Le 14 août, le Comité des Nations Unies pour l'élimination de la discrimination raciale a exprimé son inquiétude à propos des "informations faisant état d'exécutions extrajudiciaires, de tortures, de viols et de l'absence de poursuites à l'encontre de leurs auteurs, notamment membres des forces gouvernementales de sécurité." Le 16, les membres du Conseil de sécurité soulignaient la nécessité de mettre fin aux violations des droits de l'homme, quelles que soient les parties qui les commettent. En revanche, le Bureau d'appui des Nations Unies à la consolidation de la paix au Liberia n'a joué pratiquement aucun rôle actif dans la répression ou dénonciation des abus constatés dans ce pays.

Union Européenne
L'Union Europénne (UE) a donné son accord en juillet à l'ouverture de consultations avec le gouvernement libérien sur la dégradation de la situation des droits humains, des principes démocratiques et de l'Etat de droit, faisant également état de "cas graves de corruption" pour justifier sa décision. C'est la première fois que la Commission recourrait aux articles 96 et 97 de l'Accord de Cotonou, signé au Bénin en juin 2000 par l'UE et les pays de la zone ACP, Afrique, Caraïbes et Pacifique. L'UE a fait part de son inquiétude face à "la détérioration significative" de la situation politique, aux menaces pesant sur la liberté de la presse, aux attaques contre les militants des droits humains et à la mauvaise gestion des fonds publics. En octobre, le Représentant spécial de la présidence de l'Union pour l'Afrique de l'Ouest, Hans Dahlgren, s'est rendu au Liberia, en Sierra Leone et en Guinée pour examiner les perspectives de paix et de sécurité dans la région et aider l'UE à définir sa politique face à la crise régionale. Principal donateur au Liberia depuis la fin de la guerre civile, l'UE a suspendu une aide d'environ 50 millions de dollars en 2000 pour faire pression sur le gouvernement Taylor et l'obliger à mettre fin à son soutien aux rebelles sierra-léonais du RUF. En mai 2001, les Etats membres de l'Union Européenne ont approuvé un programme de 25 millions d'euros, soit 22 millions de dollars environ, pour aider à la réinstallation des réfugiés et déplacés.

Etats-Unis
Entre le Liberia et les Etats-Unis, les relations se sont encore dégradées au fur et à mesure que l'implication du Président Taylor alimentant la guerre en Sierra Leone devenait évidente. Dans la foulée des sanctions de l'ONU en mai, Washington a décrété l'interdiction d'importer des diamants bruts du Liberia. L'administration Bush a poursuivi la politique de l'administration Clinton visant à isoler Taylor, politiquement et diplomatiquement, même si elle a semblé plus discrète dans son approche. Les responsables américains ont souligné que tant que Taylor ne cesserait pas ses activités qui déstabilisent la sous-région, notamment son soutien au RUF sierra-léonais, les Etats-Unis s'en tiendraient à leur politique actuelle.
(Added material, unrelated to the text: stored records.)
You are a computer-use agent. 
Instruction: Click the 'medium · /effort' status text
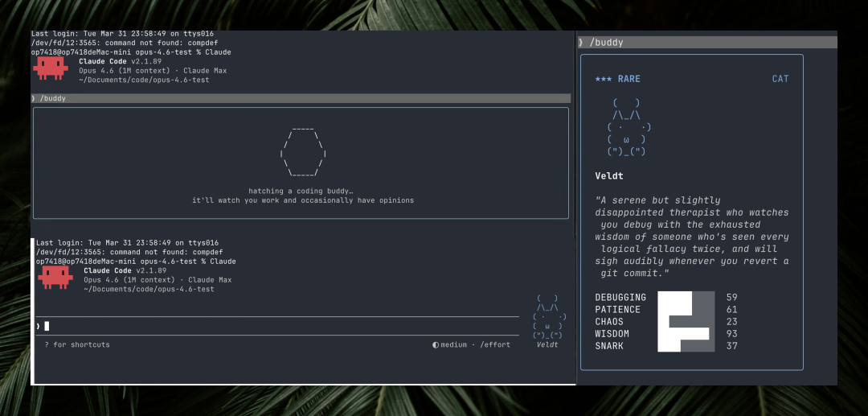point(475,345)
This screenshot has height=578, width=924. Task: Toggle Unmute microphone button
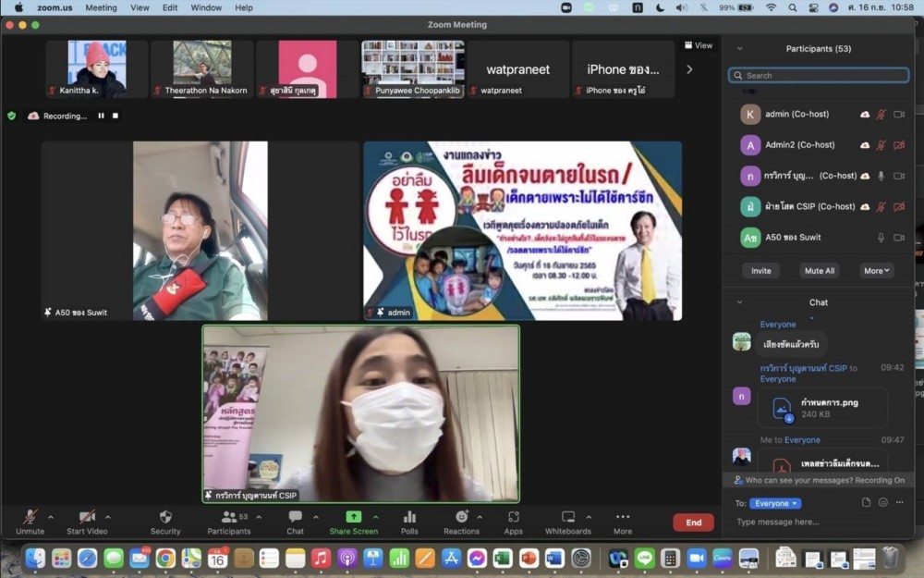(30, 517)
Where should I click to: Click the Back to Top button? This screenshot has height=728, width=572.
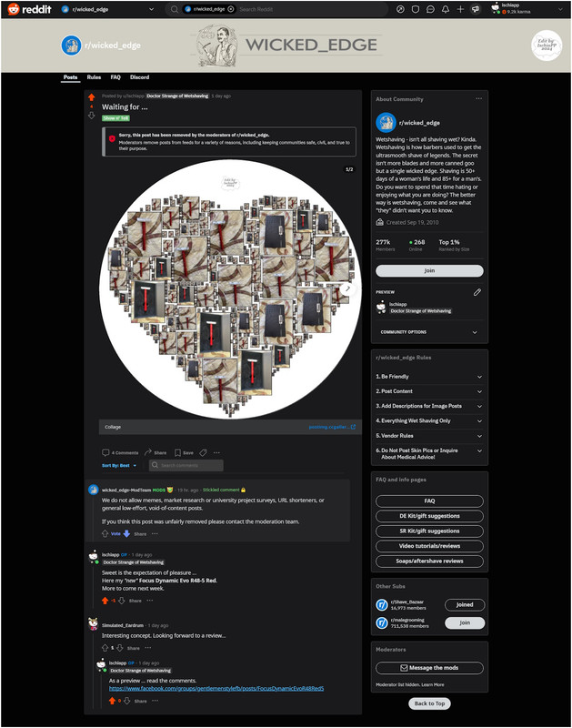[429, 703]
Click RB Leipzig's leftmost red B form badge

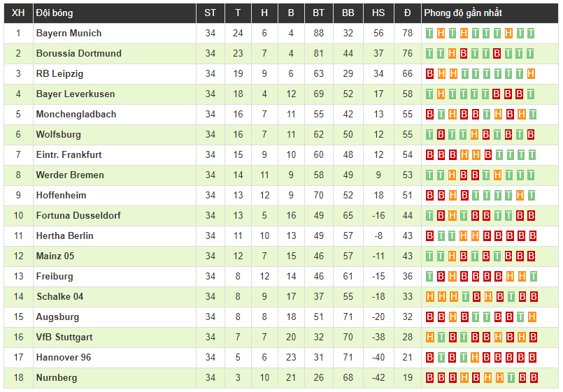(430, 74)
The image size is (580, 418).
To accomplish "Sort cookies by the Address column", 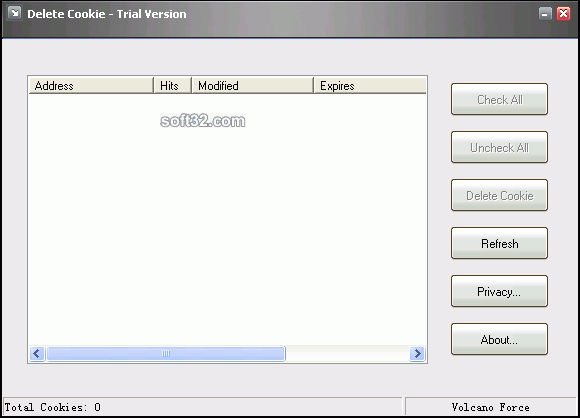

Après l'UE, les Etats-Unis sont les principaux donateurs au Liberia, octroyant un tiers du total de l'aide reçue par le pays. De 1997 à 2000, l'action de USAID s'est concentrée sur la réinstallation des réfugiés et déplacés et sur un programme, modeste mais satisfaisant, en faveur de la démocratie et de la bonne gouvernance. En août, USAID indiquait que "le gouvernement oppressif et irresponsable de Charles Taylor a amoindri ces résultats et s'est aliéné la population ainsi que la communauté des donateurs." L'agence officielle d'aide a continué d'apporter une aide en vivres et soins médicaux en 2001, mais prévoyait d'œuvrer davantage en faveur de la société civile.